Зал озаряется вспышкой молнии, заставившей померкнуть свечи. Гром, вначале воркуя где-то вдали, приближаясь, наращивает мощь до рева взлетающего самолета. Разом взрываются все стекла разноцветными брызгами в лицо. Гаснут свечи от мокрого вихря, ворвавшегося в зал. Кубок падает из рук, по пути обагряя белую рубашку, и больно бьет по ноге.
Просыпаюсь. Подушка и одеяло залиты красным. Болит нога. Я готов закричать от осознания реальности произошедшего, но окончательно просыпаюсь, поняв, что это была лишь пересадочная станция в двухэтажном сне.
«Пиромания, – вспоминаю я. – Когда не хочешь быть ни Геростратом, ни Прометеем… Просто сгорают и гаснут из одной лишь потребности гореть». К чему бы это?
За окном сереет. Неуютное петербургское утро протирает глаза, зевает и не торопится умыться со сна. На сегодня (на вчера) достаточно.
Встаю и подхожу к зеркалу. Спросонья глаза кажутся чужими. Я пытаюсь разглядеть свои глаза сквозь фиолетовые тени век и мутную пелену чужого взгляда.
«И был вечер, и было утро: день…»
Еще один день в четки.
Шаг за шагом. Все глубже в капюшон, как в раковину моллюск, прорывался я сквозь целлофан дождя, окончательно потеряв Ариаднову нить в лабиринте каналов. Напряжен. Откуда эта окрошка мыслей? Чушь! Ибо «все суета и томление духа», как сказал пророчествующий мудрец – мудрствующий пророк. Пророк без порок не пророк. И без порока не пророк. Без порока сердца. Оп, как славненько слагается.
Лекарство от памяти. Проходит год – принимаешь таблетку и помнишь только хорошее. А все плохое выходит посредством почек и пищеварительного тракта. Тракта. Тракта – загадочное слово. В общем, через органы внутренних дел.
Мы в город Изумрудный идем дорогой трудной. К Великому Гудвину за мозгами, сердцем, смелостью и с просьбой вернуть домой. И верим, что Гудвин не шарлатан, хотя прекрасно знакомы с этой сказкой.

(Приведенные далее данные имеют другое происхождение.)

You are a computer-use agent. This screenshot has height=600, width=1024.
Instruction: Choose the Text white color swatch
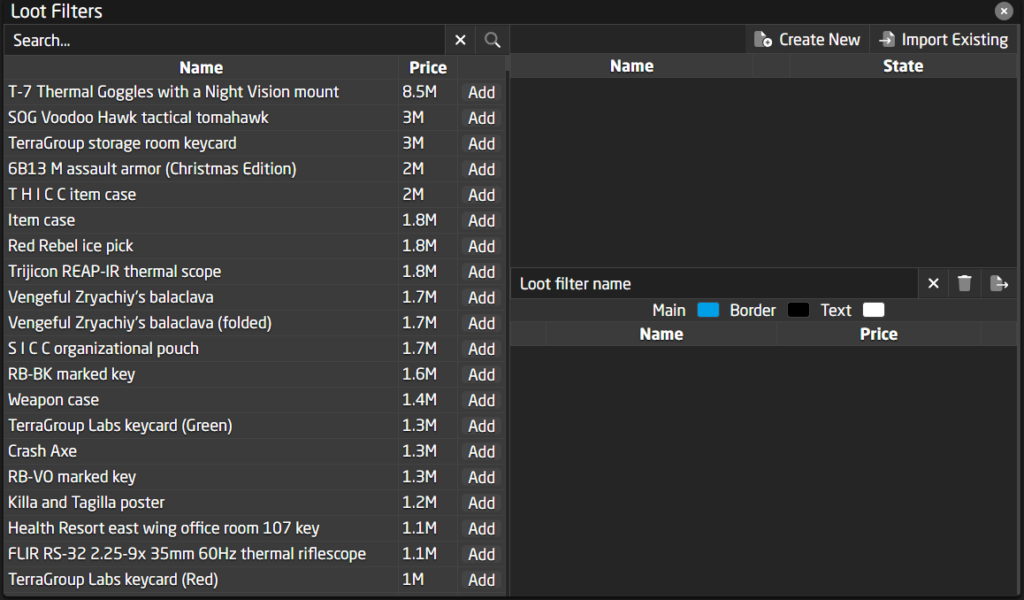(873, 310)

Оцепенение. Все в дожде. Дождь везде, даже в воздухе, влажно засасываемом легкими. Серое торжество компромисса. Белое плюс черное равно серое. Нет добра и зла, плюса и минуса, наслаждения и боли. Сладкий серый суррогат бытия. Сигаретный дым. Струйкой к потолку, заполняет комнату, слепит глаза, топор в неподвижности зависает в воздухе. Открыть форточку. Туда. Раствориться и исчезнуть.

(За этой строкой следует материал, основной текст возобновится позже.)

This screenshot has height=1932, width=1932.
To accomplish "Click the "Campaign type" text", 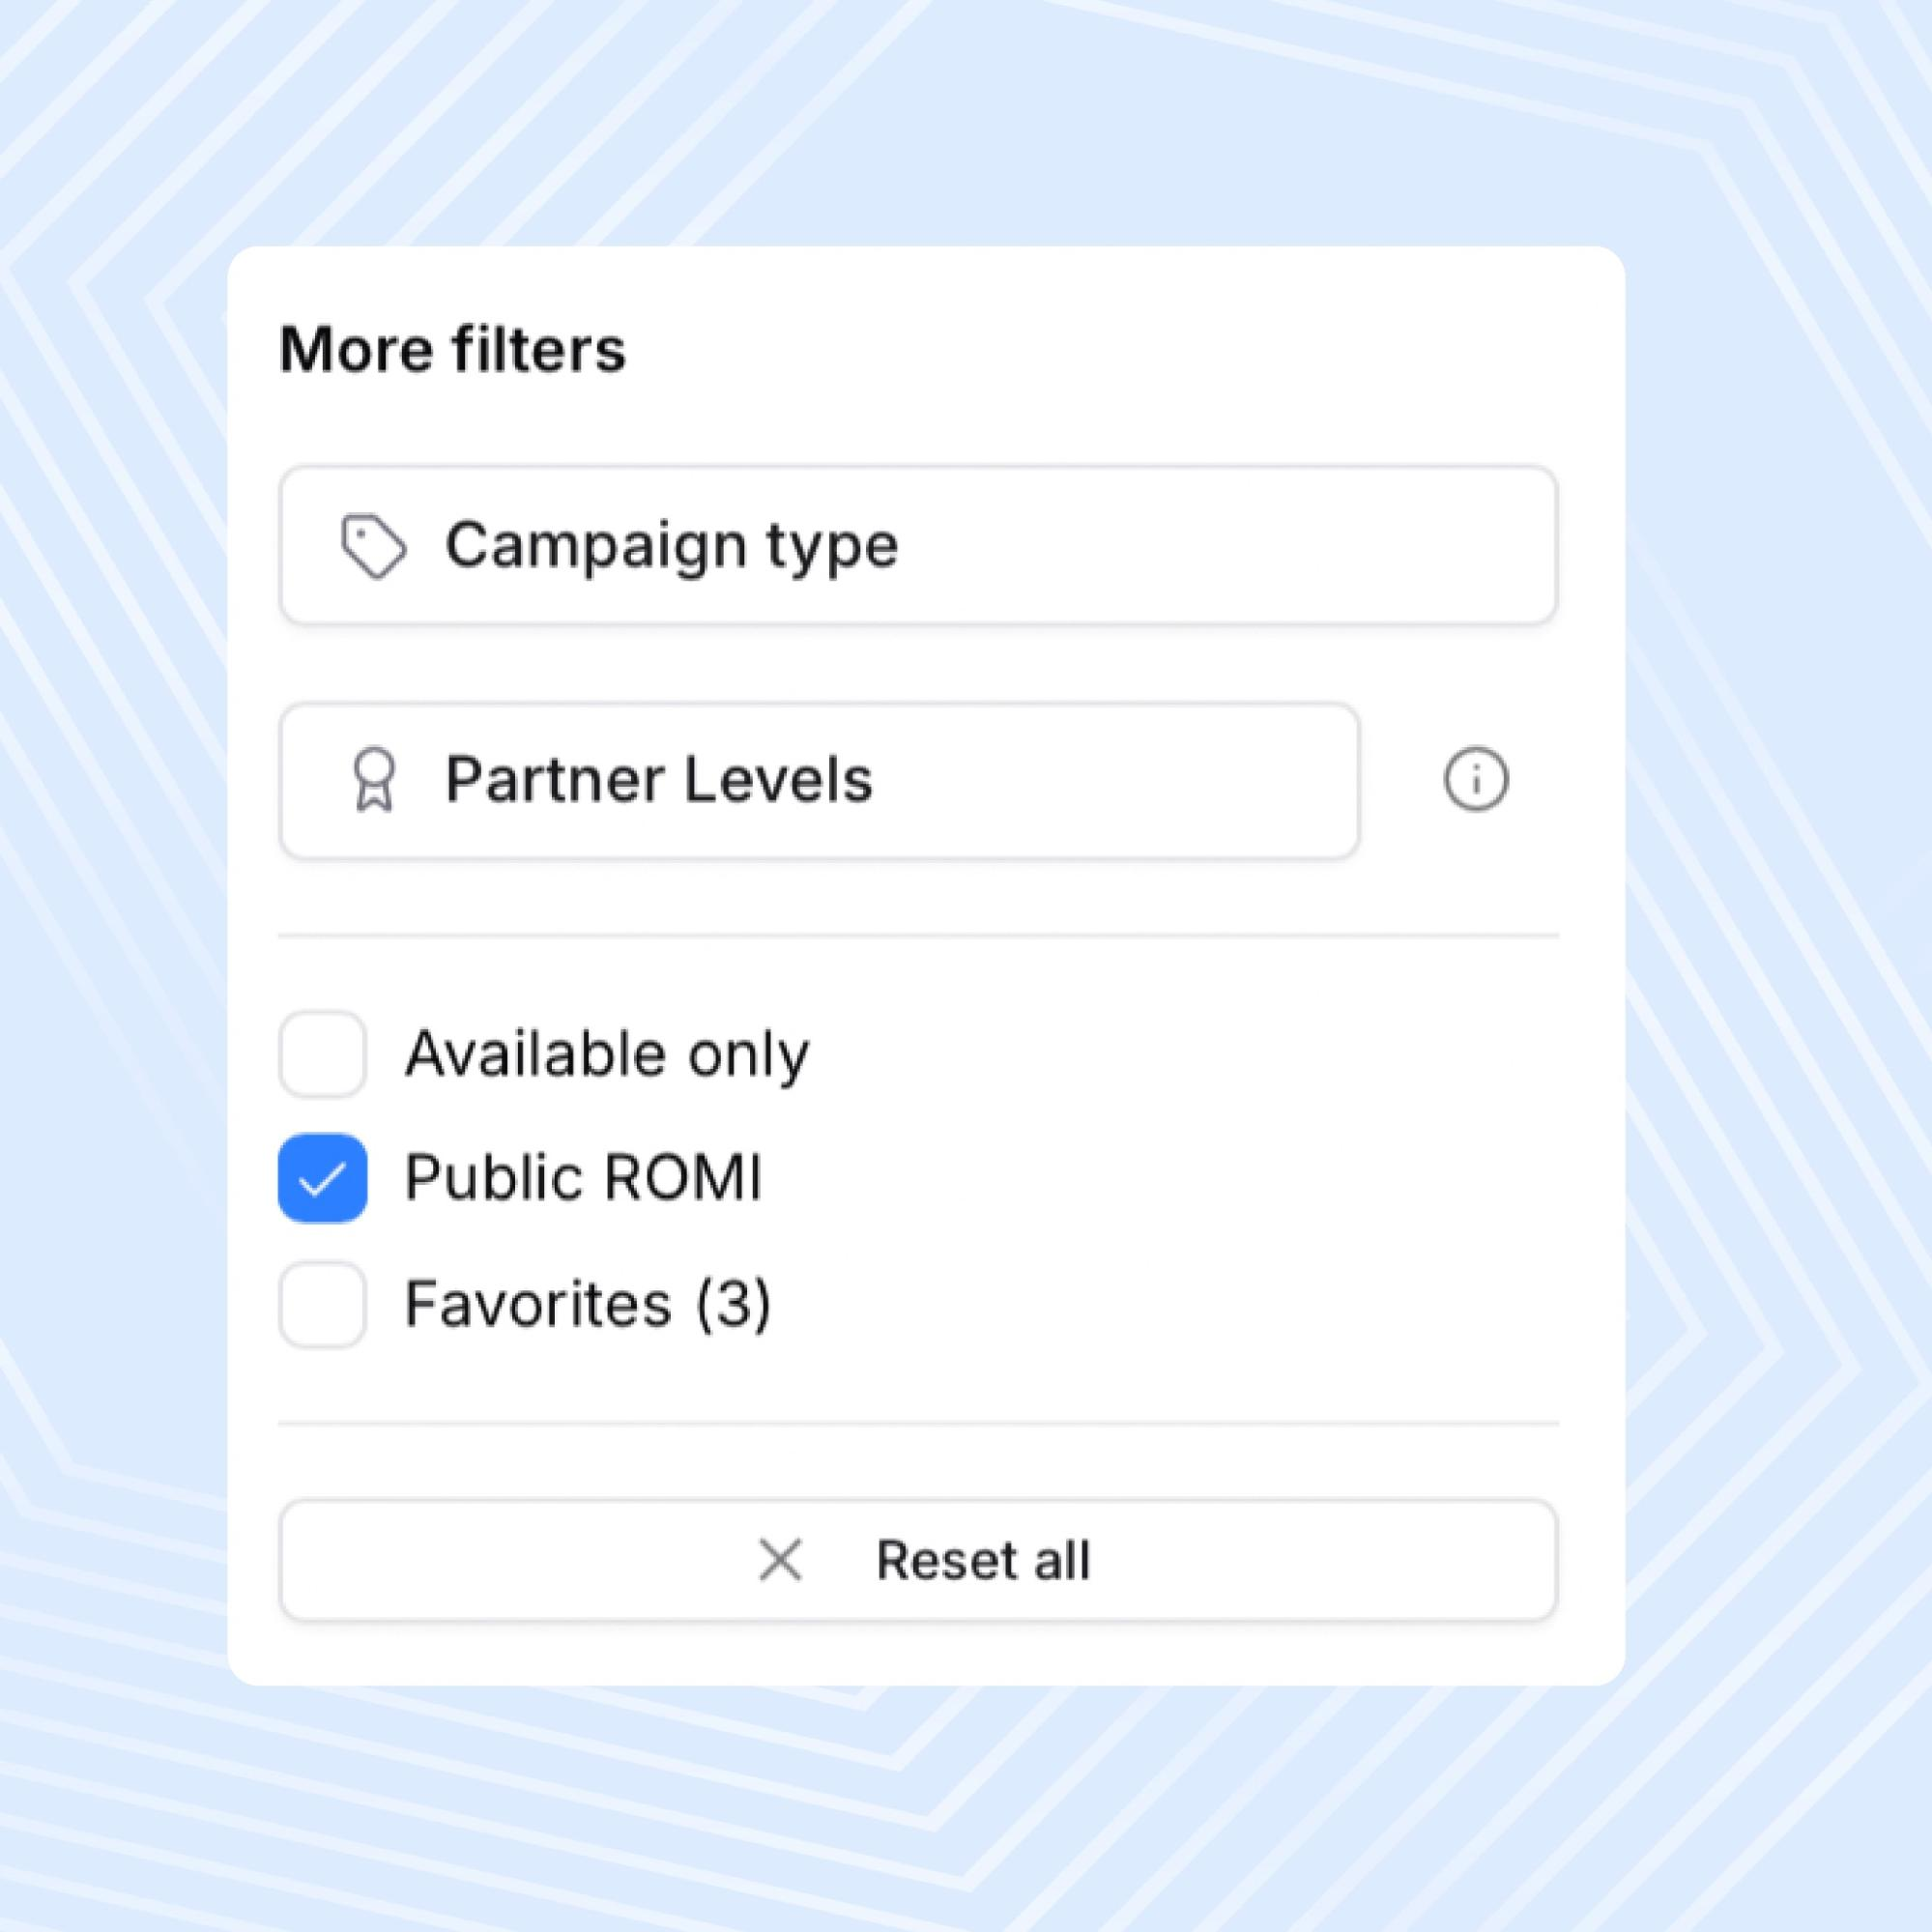I will click(671, 546).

Рас-твориться, обманув Создателя.
С каждым выдохом, с каждым выбросом переработанного воздуха алкогольные пары покидают тело, оставляя взамен похмельный синдром в виде скалящейся и точащей когти депрессии, сладострастно оголяющей зубы в предвкушении платы.
Мой друг встретил меня в дверях загадочной улыбкой. В нем были только глаза, остальное терялось в полумраке коммунального коридора. Глаза светились – тело отступало. Громадные, с ума сшедшие, без умные, счастливые глаза.
– Все! Ты будешь первый зритель. И, возможно, последний, – улыбнулся он, чуть помедлив.